■ Bloc de texte
---------------
Lecture du mercredi 30 mars 2016
REPUBLIQUE FRANCAISE

AU NOM DU PEUPLE FRANCAIS



Vu la procédure suivante :

La société par action simplifiée Bureau européen d'assurance hospitalière (BEAH) a demandé au tribunal administratif de Montpellier d'annuler pour excès de pouvoir la décision en date du 30 octobre 2012 par laquelle le directeur du centre hospitalier de Perpignan a rejeté sa demande de communication des pièces du marché d'assurance de responsabilité civile conclu avec la société hospitalière d'assurances mutuelles (SHAM), ainsi que ses annexes, et d'enjoindre au directeur du centre hospitalier de Perpignan de lui communiquer, sous astreinte, ces documents.

Par un jugement n° 1204882 du 17 décembre 2013, le tribunal administratif de Montpellier a, d'une part, prononcé un non-lieu partiel à statuer et, d'autre part, annulé la décision du directeur du Centre hospitalier de Perpignan en tant qu'elle refuse de communiquer au BEAH le formulaire de réponse financière produit par la SHAM dans le cadre de la passation du marché public de prestations d'assurance responsabilité civile qui lui a été attribué.
---------------
■ Informations fournies
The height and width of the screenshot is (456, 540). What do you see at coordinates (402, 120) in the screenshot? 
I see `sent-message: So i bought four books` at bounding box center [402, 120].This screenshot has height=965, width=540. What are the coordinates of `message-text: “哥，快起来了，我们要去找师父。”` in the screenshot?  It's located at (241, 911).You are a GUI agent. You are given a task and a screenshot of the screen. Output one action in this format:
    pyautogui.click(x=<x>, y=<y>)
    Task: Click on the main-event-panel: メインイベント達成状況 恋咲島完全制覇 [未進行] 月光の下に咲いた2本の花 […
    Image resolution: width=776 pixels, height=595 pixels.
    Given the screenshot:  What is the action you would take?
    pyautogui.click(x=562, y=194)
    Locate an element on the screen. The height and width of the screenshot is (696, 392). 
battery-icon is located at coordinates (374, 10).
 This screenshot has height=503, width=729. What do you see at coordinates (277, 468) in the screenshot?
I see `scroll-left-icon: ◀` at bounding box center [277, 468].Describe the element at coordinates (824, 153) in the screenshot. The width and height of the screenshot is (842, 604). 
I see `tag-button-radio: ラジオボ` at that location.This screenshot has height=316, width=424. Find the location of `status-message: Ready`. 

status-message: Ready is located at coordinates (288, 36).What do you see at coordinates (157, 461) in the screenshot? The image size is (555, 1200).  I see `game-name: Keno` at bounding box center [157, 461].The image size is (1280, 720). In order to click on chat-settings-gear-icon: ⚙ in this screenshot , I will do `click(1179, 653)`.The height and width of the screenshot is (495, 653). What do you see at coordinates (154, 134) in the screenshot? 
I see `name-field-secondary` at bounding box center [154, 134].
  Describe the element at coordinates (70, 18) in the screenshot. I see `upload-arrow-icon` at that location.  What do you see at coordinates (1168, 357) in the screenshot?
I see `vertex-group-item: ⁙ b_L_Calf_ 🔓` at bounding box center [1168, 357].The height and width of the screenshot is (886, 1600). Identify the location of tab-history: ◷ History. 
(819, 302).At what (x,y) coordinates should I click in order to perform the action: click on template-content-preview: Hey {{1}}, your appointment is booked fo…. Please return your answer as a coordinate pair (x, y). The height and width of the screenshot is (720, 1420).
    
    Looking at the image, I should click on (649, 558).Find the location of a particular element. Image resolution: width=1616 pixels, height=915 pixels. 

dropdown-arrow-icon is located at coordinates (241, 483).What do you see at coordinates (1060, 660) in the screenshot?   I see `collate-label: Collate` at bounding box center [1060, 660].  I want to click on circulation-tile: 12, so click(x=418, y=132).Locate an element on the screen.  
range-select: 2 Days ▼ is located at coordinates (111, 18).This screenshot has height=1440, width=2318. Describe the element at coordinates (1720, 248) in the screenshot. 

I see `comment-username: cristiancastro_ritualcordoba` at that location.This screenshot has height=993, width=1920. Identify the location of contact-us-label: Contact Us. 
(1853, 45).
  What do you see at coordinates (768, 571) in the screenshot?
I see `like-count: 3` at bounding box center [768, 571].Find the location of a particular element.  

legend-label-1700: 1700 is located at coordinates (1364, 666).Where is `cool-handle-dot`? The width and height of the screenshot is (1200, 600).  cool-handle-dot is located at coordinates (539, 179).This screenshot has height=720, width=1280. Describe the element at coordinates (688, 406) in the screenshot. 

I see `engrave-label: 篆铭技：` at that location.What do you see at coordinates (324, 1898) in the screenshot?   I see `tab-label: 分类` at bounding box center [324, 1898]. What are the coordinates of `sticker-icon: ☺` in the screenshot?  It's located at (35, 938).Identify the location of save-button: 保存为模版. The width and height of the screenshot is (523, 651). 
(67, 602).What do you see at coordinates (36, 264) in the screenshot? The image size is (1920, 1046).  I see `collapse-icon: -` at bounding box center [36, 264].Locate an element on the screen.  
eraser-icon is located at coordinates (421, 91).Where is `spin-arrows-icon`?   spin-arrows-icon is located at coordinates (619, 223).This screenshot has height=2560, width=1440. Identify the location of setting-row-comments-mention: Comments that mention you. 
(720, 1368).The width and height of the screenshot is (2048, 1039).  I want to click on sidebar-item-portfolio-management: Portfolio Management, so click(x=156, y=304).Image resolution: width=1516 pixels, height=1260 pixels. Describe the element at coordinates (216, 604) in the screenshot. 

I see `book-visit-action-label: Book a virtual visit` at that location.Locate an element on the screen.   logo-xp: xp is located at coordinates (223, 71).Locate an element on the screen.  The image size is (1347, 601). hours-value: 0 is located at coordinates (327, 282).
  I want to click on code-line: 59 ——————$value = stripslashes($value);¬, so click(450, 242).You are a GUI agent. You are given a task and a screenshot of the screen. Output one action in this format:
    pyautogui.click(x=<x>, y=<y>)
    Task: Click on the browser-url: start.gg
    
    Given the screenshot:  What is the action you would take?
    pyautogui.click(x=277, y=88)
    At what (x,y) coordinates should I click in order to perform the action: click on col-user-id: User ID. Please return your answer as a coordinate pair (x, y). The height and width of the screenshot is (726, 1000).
---------------
■ Consignes
- A) Recopiez le passage du texte compris entre « La société par » et « astreinte, ces documents. », ces deux mentions incluses.
- B) Répondez aux questions suivantes à partir du texte.
(i) Devant quel tribunal la société BEAH a-t-elle porté sa demande d'annulation ?
(ii) De quelle date est la décision du directeur du centre hospitalier de Perpignan contestée par la société BEAH ?
(iii) Quel document le centre hospitalier de Perpignan refusait-il de communiquer au BEAH, selon la partie de la décision annulée par le jugement du 17 décembre 2013 ?
Les enregistrements ne sont pas utiles ici.

■ Réponses successives
- A)
La société par action simplifiée Bureau européen d'assurance hospitalière (BEAH) a demandé au tribunal administratif de Montpellier d'annuler pour excès de pouvoir la décision en date du 30 octobre 2012 par laquelle le directeur du centre hospitalier de Perpignan a rejeté sa demande de communication des pièces du marché d'assurance de responsabilité civile conclu avec la société hospitalière d'assurances mutuelles (SHAM), ainsi que ses annexes, et d'enjoindre au directeur du centre hospitalier de Perpignan de lui communiquer, sous astreinte, ces documents.

- B)
(i) Le tribunal administratif de Montpellier.
(ii) Du 30 octobre 2012.
(iii) Le formulaire de réponse financière produit par la SHAM dans le cadre de la passation du marché public de prestations d'assurance responsabilité civile.